Hydroxamic Acids as PARP‐1 Inhibitors: Molecular Design and Anticancer Activity of Novel Phenanthridinones

Abstract

AbstractPoly(ADP‐ribose)polymerase‐1 (PARP‐1) is a promising target for antitumor agents. This study presents the first evidence of hydroxamic acids as efficient PARP inhibitors. Molecular docking and molecular dynamics simulations revealed that N−O substituted phenanthridinones form a complex interplay with PARP‐1. A series of cyclic aryl hydroxamic acids, N‐(benzyloxy)‐ and N‐(hydroxy)phenanthridinones, were prepared through a ligand‐free methodology from N‐(benzyloxy)benzamides using dual C−H/N−H bond activation.

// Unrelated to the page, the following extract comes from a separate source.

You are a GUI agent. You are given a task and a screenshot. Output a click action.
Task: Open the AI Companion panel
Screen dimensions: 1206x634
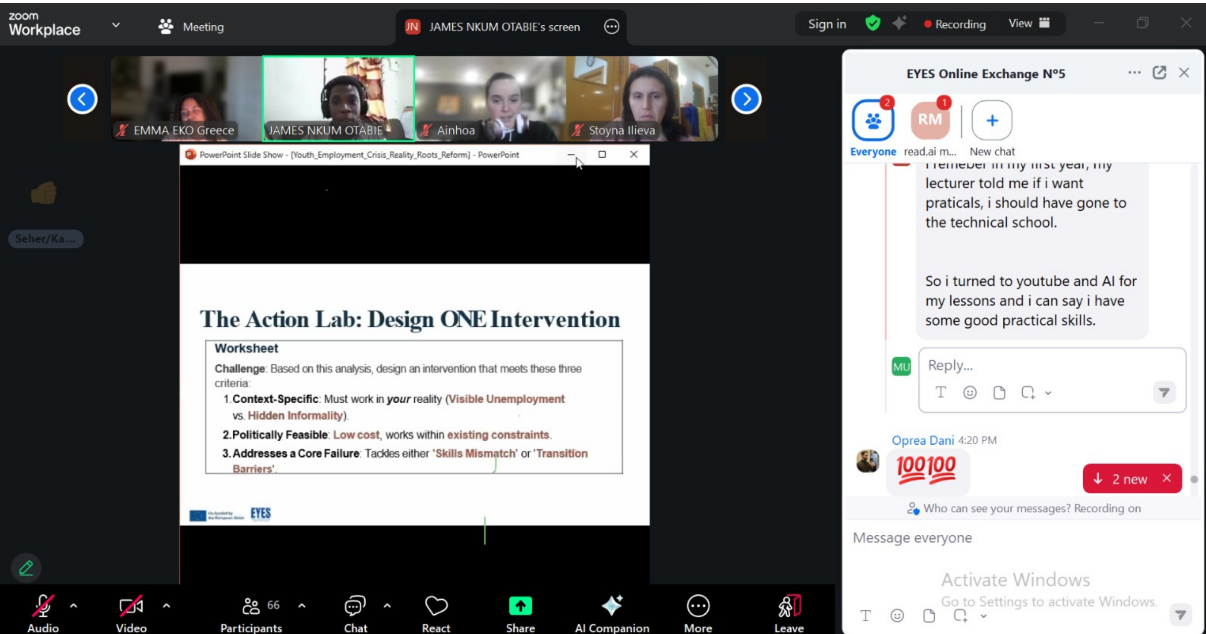click(611, 607)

Three of the computed hit compounds exhibited significant activity in cell‐based and enzymatic assays, inhibiting PARP‐1 in the low‐nanomolar range. The antiproliferative activity of all prepared compounds and the reference compounds PJ34 and Olaparib was evaluated in cancer cells (HepG2, BxPC3, MDA‐MD‐231, and HeLa) and in noncancer cell lines (NIH 3T3 and HEK 293). An N‐(benzyloxy)‐ and an N‐(hydroxy)phenanthridinone showed the most promising properties as leads for developing therapeutics with a submicromolar activity window. The study highlights the potential utility of this scaffold for PARP inhibitors and the importance of target‐specific design to minimize toxicity and side effects.